>>>

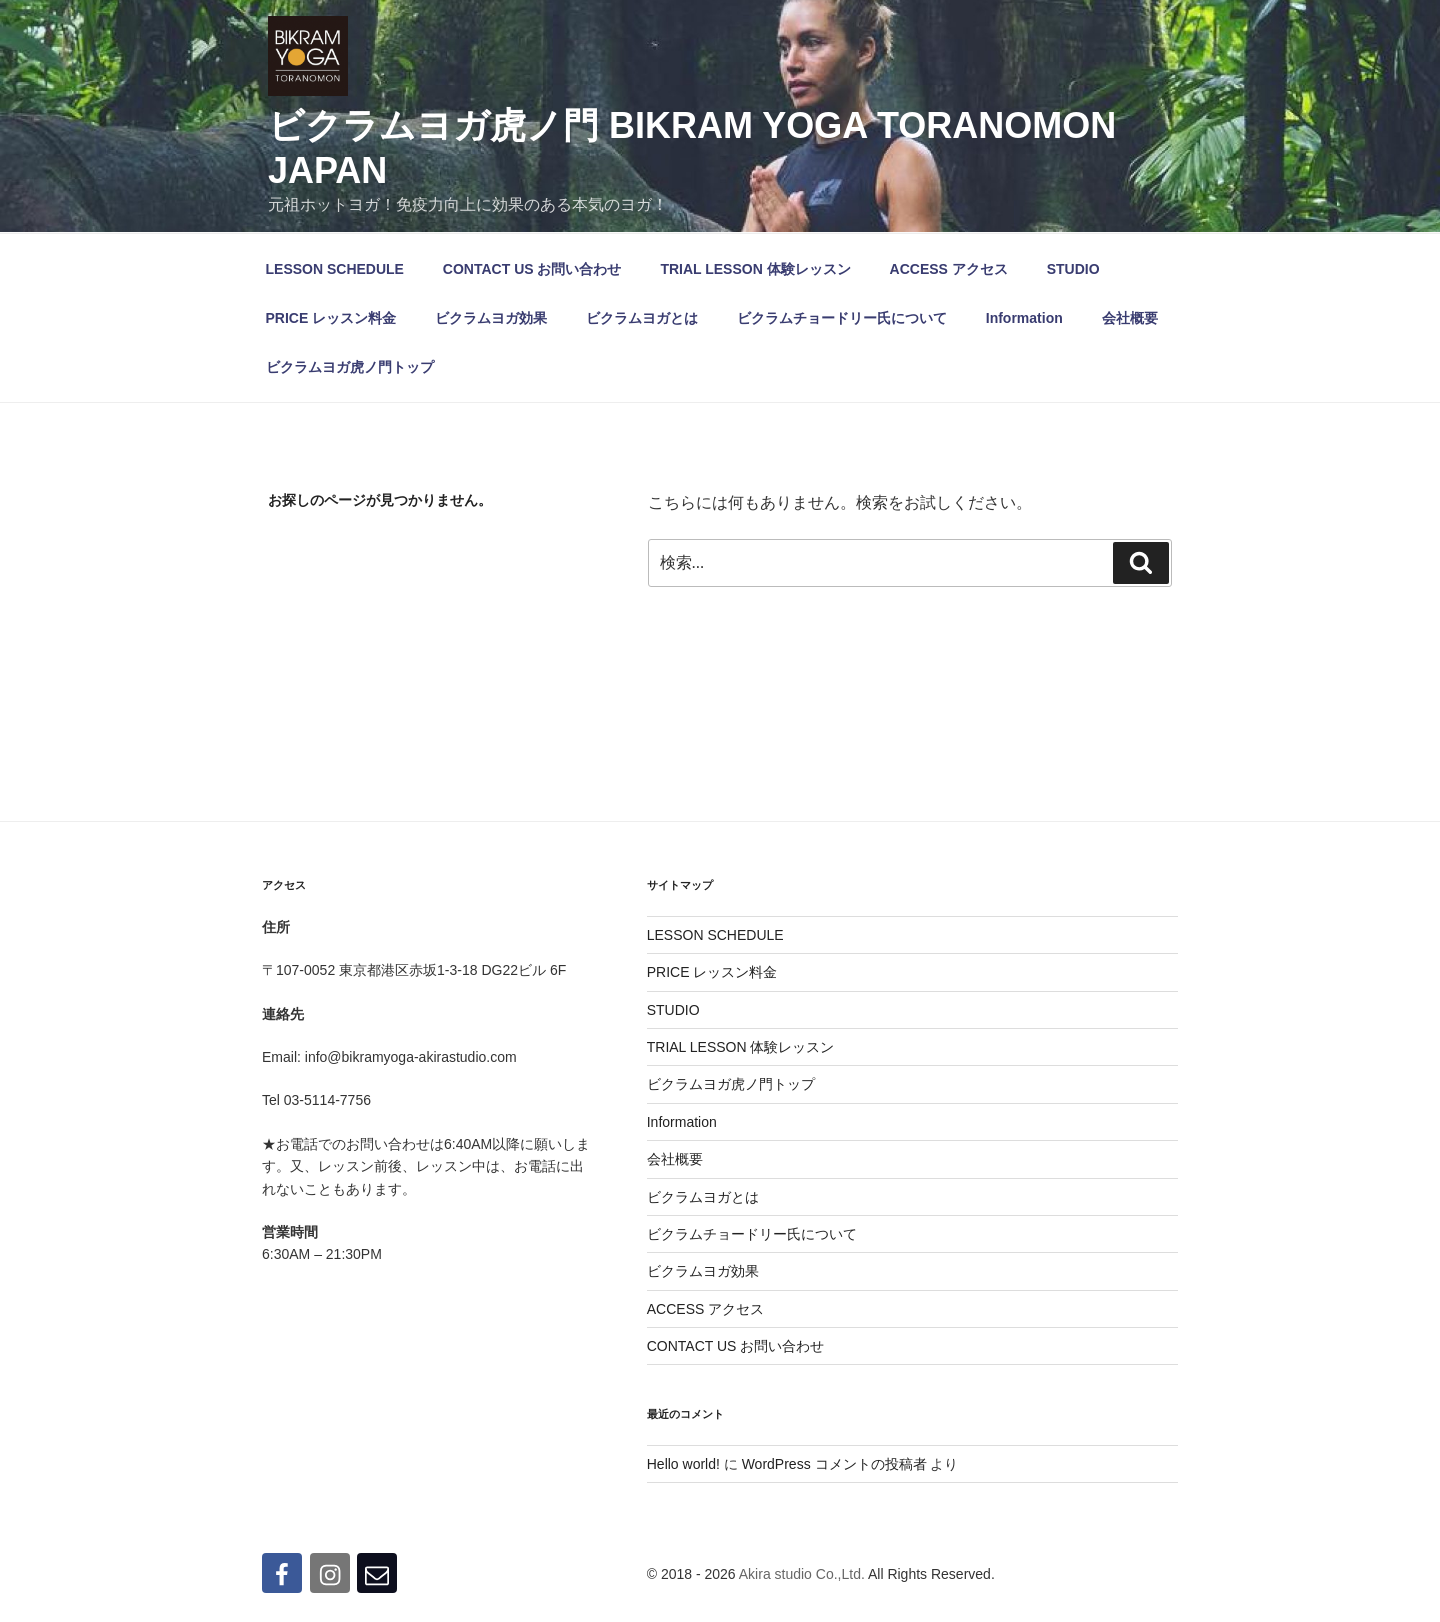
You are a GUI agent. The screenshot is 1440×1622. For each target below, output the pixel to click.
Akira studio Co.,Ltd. (802, 1574)
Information (1024, 318)
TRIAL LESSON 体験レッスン (755, 269)
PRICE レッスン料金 (331, 318)
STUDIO (1073, 269)
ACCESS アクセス (949, 269)
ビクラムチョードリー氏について (842, 318)
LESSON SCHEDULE (335, 269)
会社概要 (1130, 318)
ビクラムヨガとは (642, 318)
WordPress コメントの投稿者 (834, 1464)
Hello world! (683, 1464)
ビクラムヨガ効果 (491, 318)
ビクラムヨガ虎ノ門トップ (350, 367)
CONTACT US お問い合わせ (532, 269)
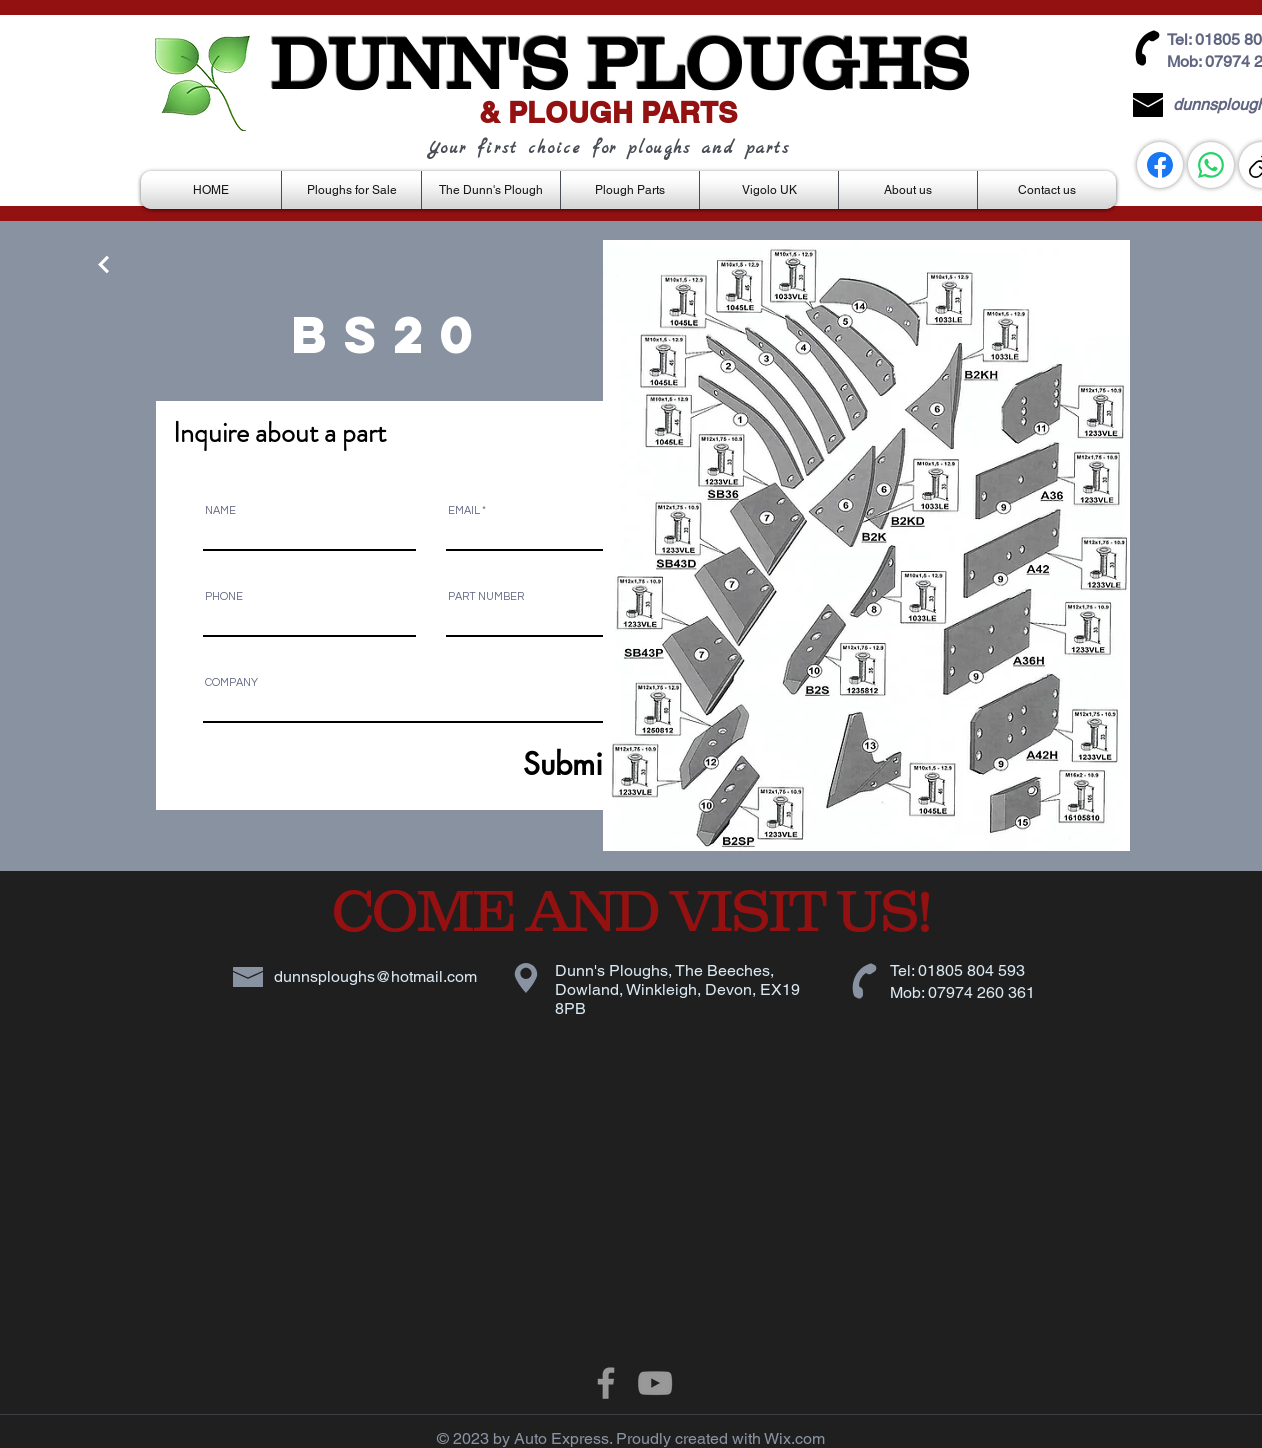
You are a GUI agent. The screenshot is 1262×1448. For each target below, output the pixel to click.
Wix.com (794, 1438)
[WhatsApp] (1211, 165)
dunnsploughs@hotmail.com (375, 976)
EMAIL (464, 510)
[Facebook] (1160, 165)
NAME (220, 510)
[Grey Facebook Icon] (606, 1383)
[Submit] (518, 763)
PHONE (224, 596)
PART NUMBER (486, 596)
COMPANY (231, 682)
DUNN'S (419, 63)
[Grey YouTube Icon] (655, 1383)
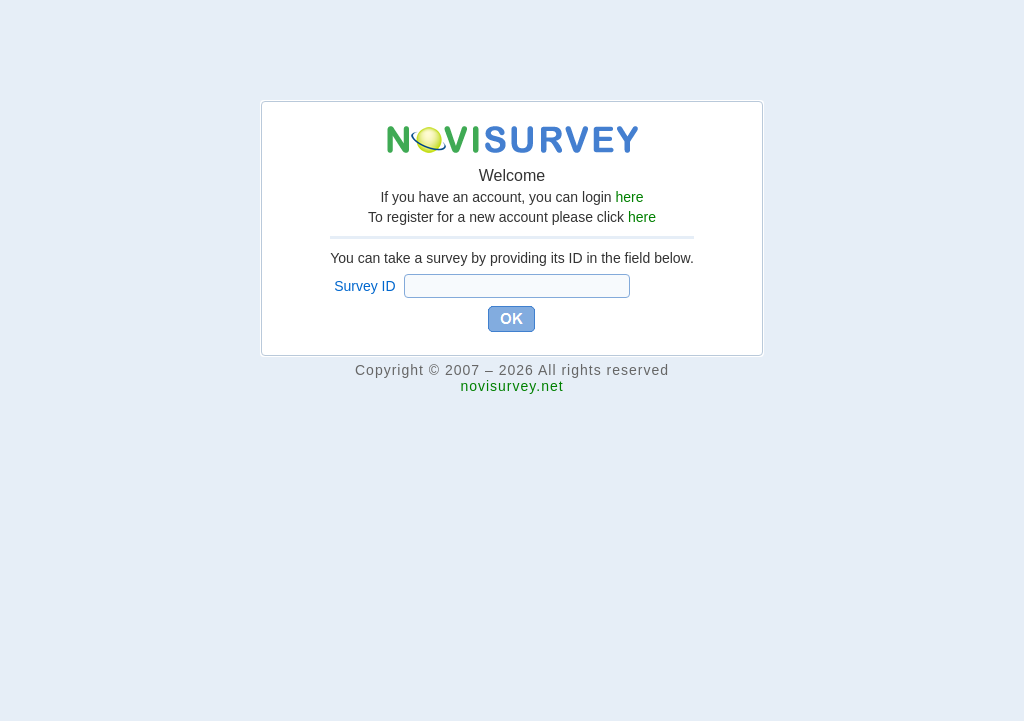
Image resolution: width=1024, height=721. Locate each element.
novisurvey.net (511, 386)
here (630, 197)
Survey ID (364, 286)
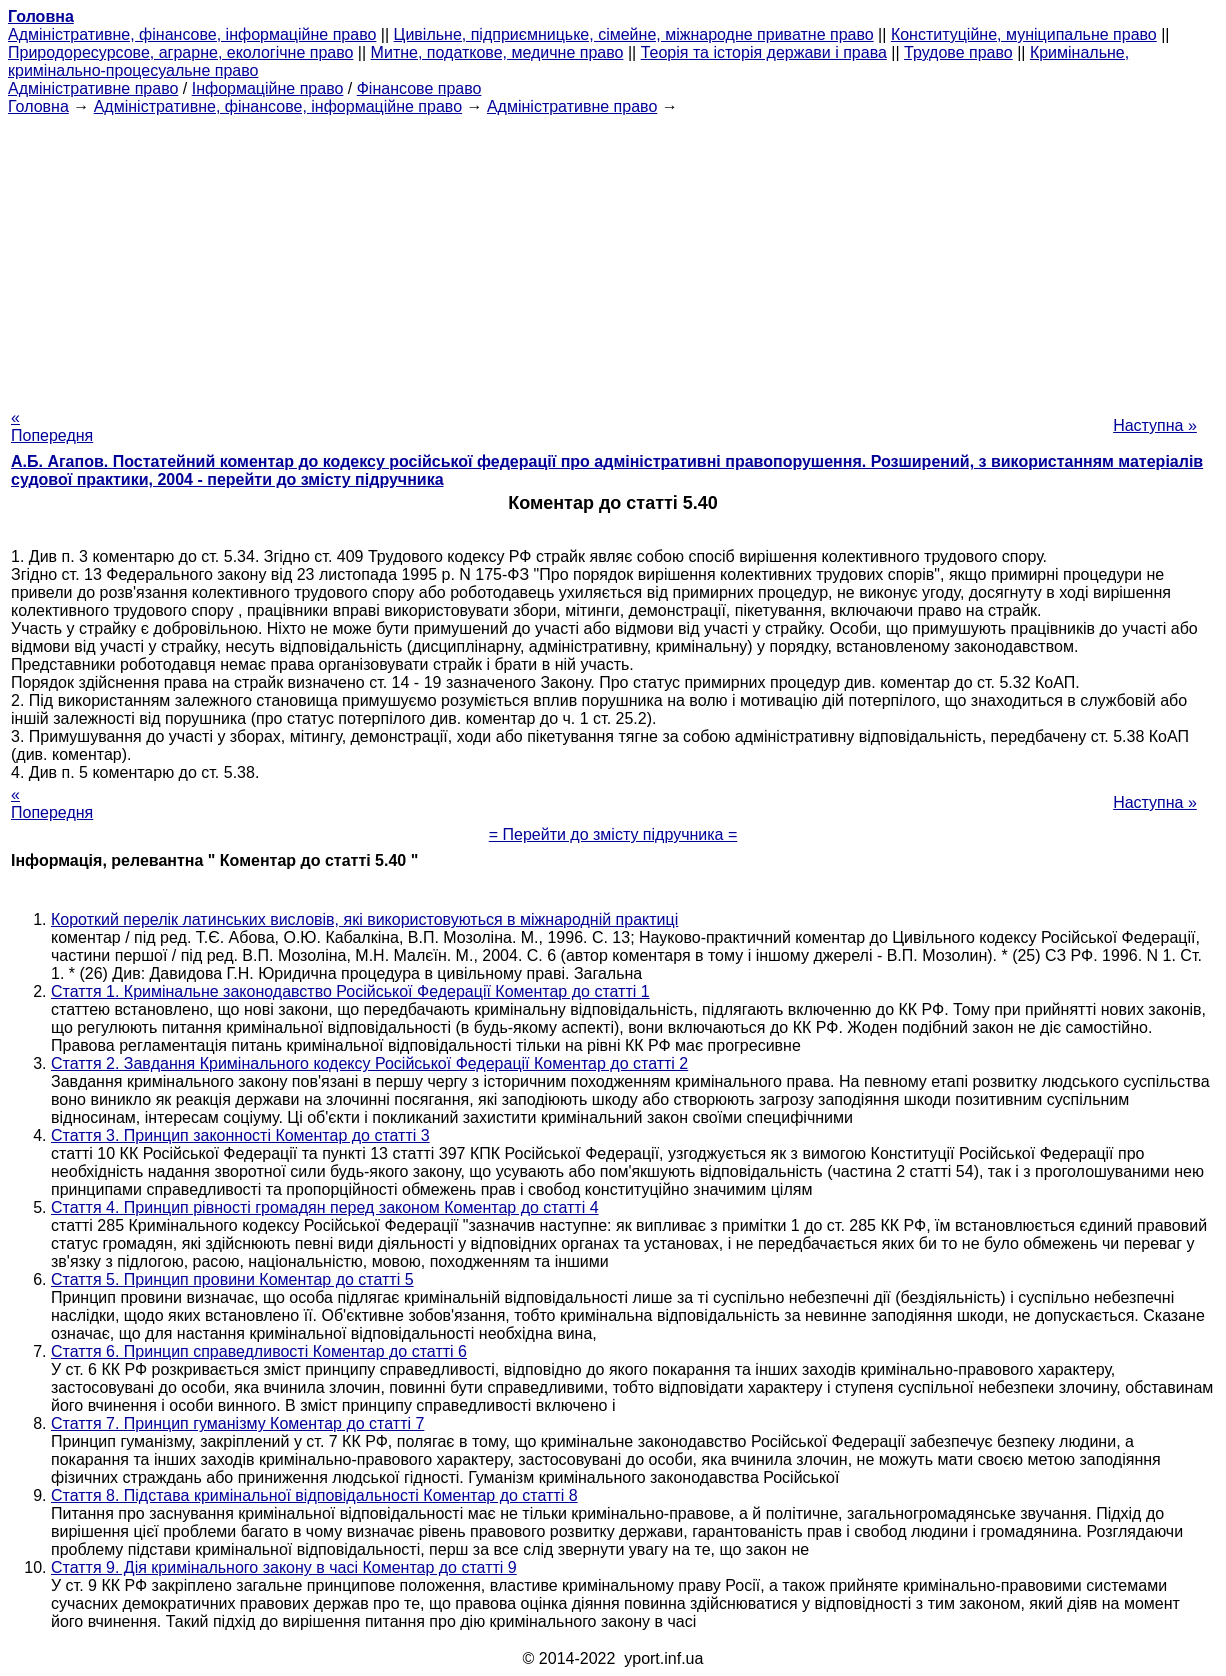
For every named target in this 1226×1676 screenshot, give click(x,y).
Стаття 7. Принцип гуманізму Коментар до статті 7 (237, 1423)
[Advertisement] (613, 256)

<<<

EXERCISE DETAILS: Rewrite the entire listing above with every "screenshot" changed to "screen capture" and all else left as it is. Leave the pictures out.

RESULT:
You are a GUI agent. The screen capture is 1440×1622. For each target below, output the pixel to click.
Akira studio Co.,Ltd. (802, 1574)
Information (1024, 318)
TRIAL LESSON 体験レッスン (755, 269)
PRICE レッスン料金 (331, 318)
STUDIO (1073, 269)
ACCESS アクセス (949, 269)
ビクラムチョードリー氏について (842, 318)
LESSON SCHEDULE (335, 269)
会社概要 (1130, 318)
ビクラムヨガとは (642, 318)
WordPress コメントの投稿者 (834, 1464)
Hello world! (683, 1464)
ビクラムヨガ効果 (491, 318)
ビクラムヨガ虎ノ門トップ (350, 367)
CONTACT US お問い合わせ (532, 269)
You are a GUI agent. The screen capture is 1262×1448. For each target below, output the pixel to click.
Wix.com (794, 1438)
[WhatsApp] (1211, 165)
dunnsploughs@hotmail.com (375, 976)
EMAIL (464, 510)
[Facebook] (1160, 165)
NAME (220, 510)
[Grey Facebook Icon] (606, 1383)
[Submit] (518, 763)
PHONE (224, 596)
PART NUMBER (486, 596)
COMPANY (231, 682)
DUNN'S (419, 63)
[Grey YouTube Icon] (655, 1383)
Image resolution: width=1024, height=721. Locate each element.
novisurvey.net (511, 386)
here (630, 197)
Survey ID (364, 286)
For every named target in this 1226×1676 screen capture, give click(x,y).
Стаття 7. Принцип гуманізму Коментар до статті 7 (237, 1423)
[Advertisement] (613, 256)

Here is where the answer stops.